LA HABANA, Cuba, febrero (173.203.82.38) – Los pobres, para permutar de casa, no necesitan alquilar un camión y mucho menos robustos estibadores. Les basta con un par de carretillas y tres buenos vecinos que los ayuden.

En una carretilla llevan el refrigerador chino, que ni remotamente han terminado de pagar al Estado. En la otra, como una pequeña torre de Babel, pero de extraños y caprichosos bienes materiales, la palangana esmaltada de lavar y el orinal de los años cincuenta; una tabla con cuatro palos en las esquinas, que sirve de cama, una mesa, un par de sillas fabricadas con cabillas, un bulto de nylon para la ropa y otro con los utensilios de cocina.

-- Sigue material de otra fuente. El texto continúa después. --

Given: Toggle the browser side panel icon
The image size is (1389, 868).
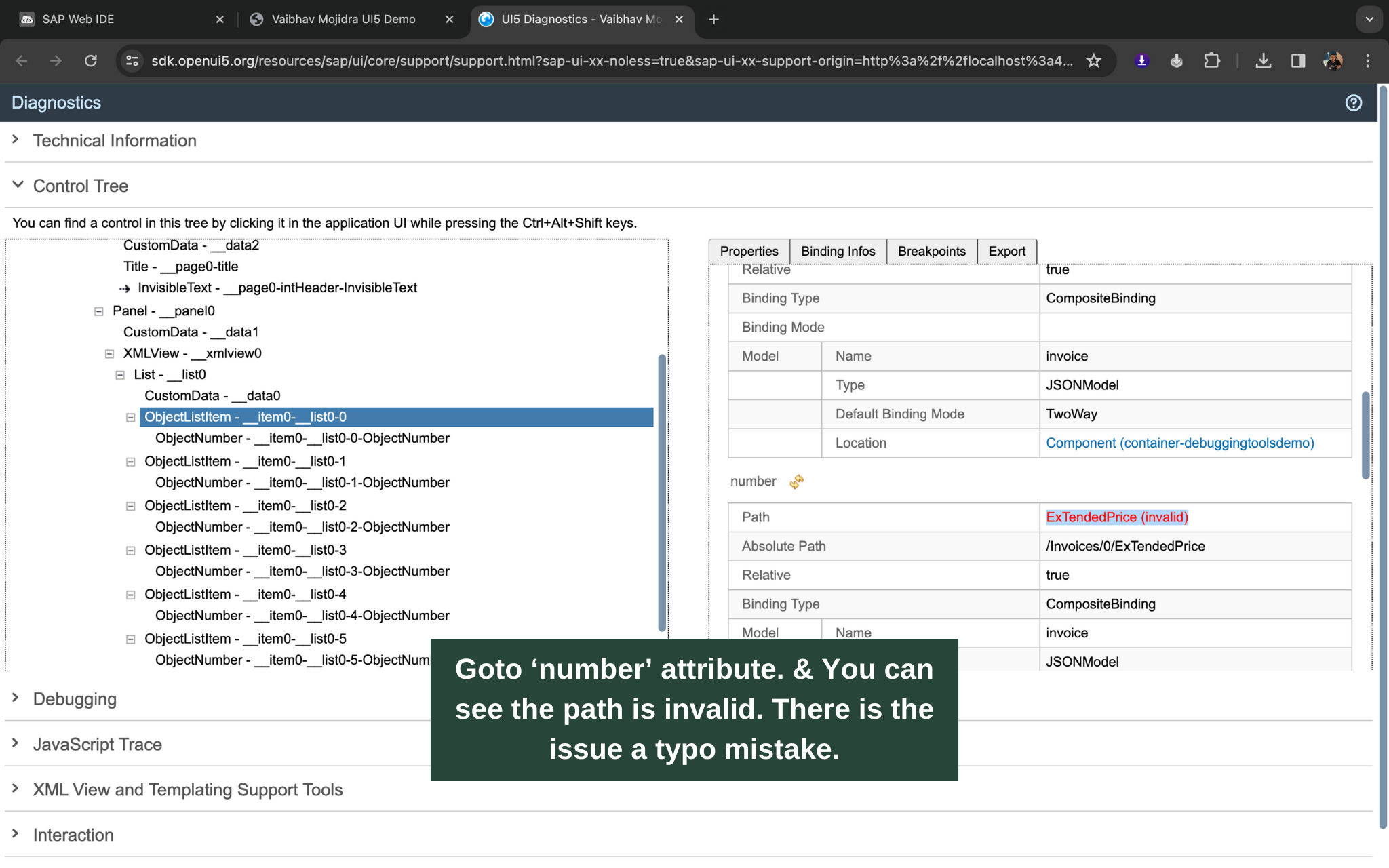Looking at the screenshot, I should (1297, 61).
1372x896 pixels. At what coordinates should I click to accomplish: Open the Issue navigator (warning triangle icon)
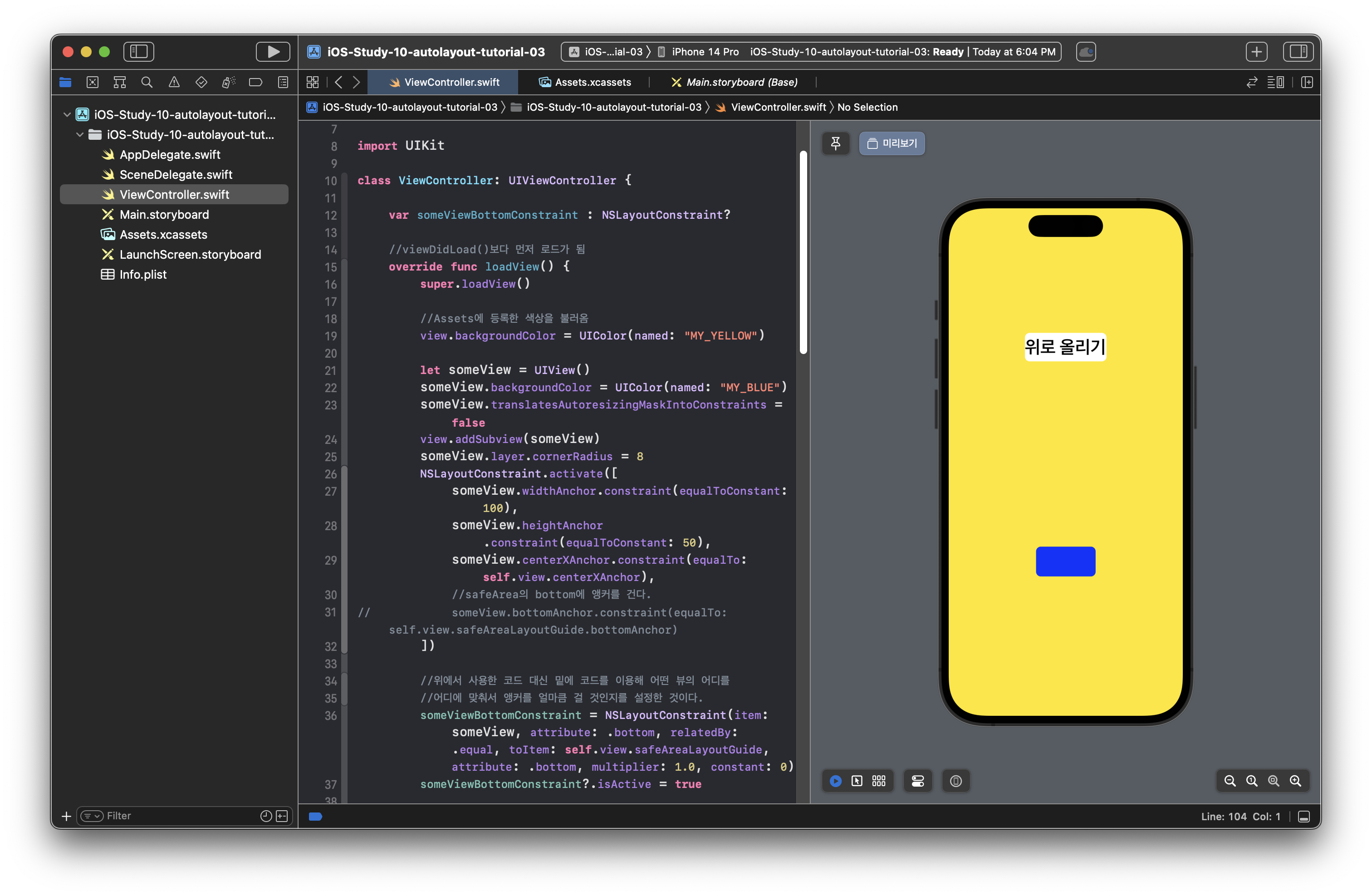(x=174, y=83)
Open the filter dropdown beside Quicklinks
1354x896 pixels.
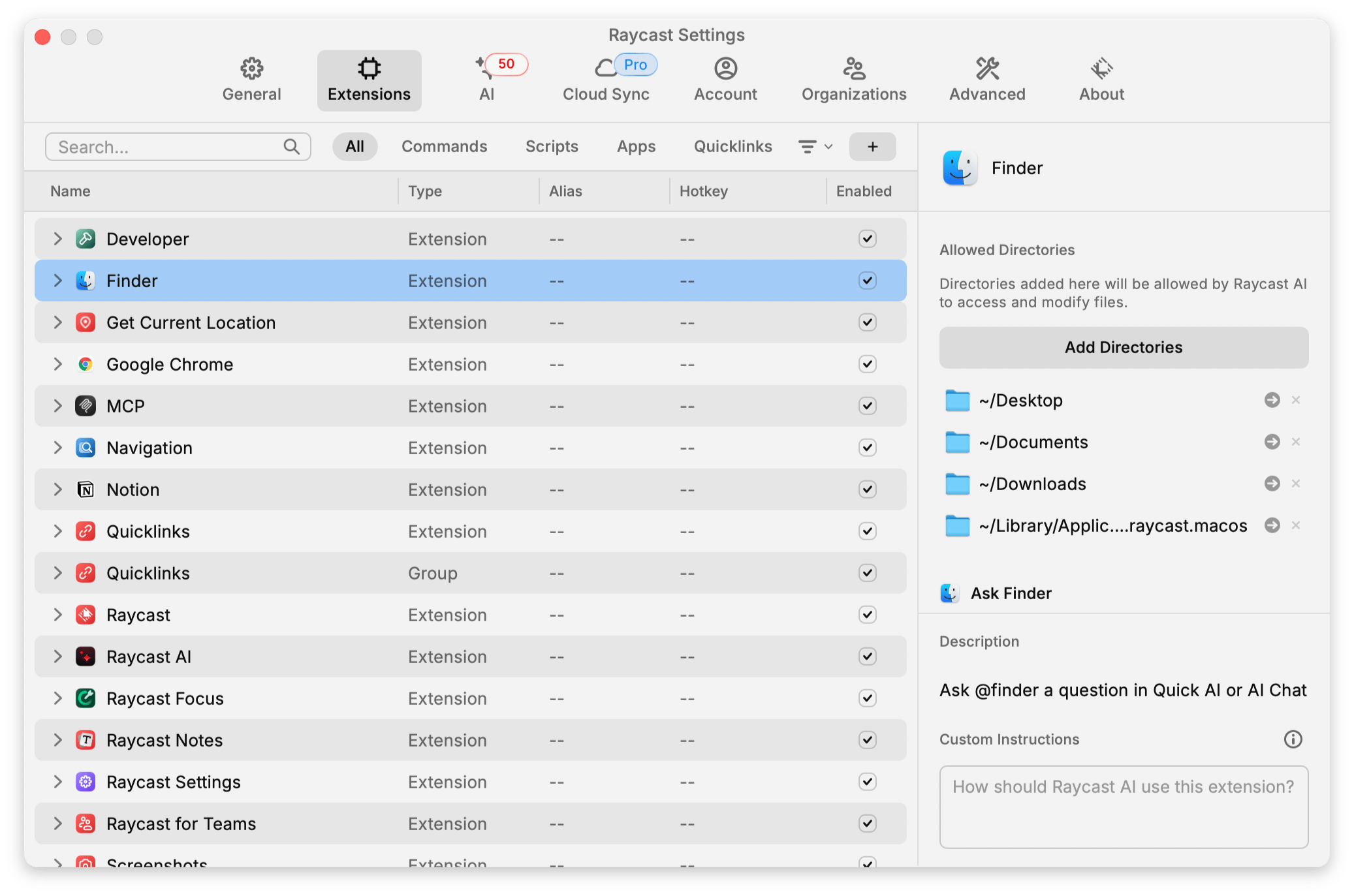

Rosa y Rosendo están casados hace más de cuarenta años. Eran los más tranquilos de la cuadra. No tienen radio, y el televisor soviético está roto desde hace tiempo, y no son personas que cultivan amigos bullangueros. Es por eso que muchos lamentan que cambien de casa.

Para llegar a su destino tomaron un bicitaxi, porque el apartamento, también de micro-brigada y tan deteriorado como el que dejan atrás, no está muy lejos del reparto El Roble, donde antes vivía.

Vi desde lejos cuando se marchaban. Llevaban en brazos, como si se tratara de uno de los nietos, el ventilador de mesa que compraron con tanto sacrificio, y el perro sato que los acompaña siempre.

Los amigos del barrio siempre consideraron a Rosendo un Héroe de la Patria. Muchas veces escucharon las historias que contaba de cuando sirvió como soldado durante la guerra de Etiopía, en los años setenta, y vio varias veces al general Arnaldo Ochoa al mando de su tropa.

Rosendo no exhibía en la pared un descolorido diploma o su vieja medalla. Lleva en su cuerpo el pobre anciano, visibles, cuatro cicatrices de heridas de balas.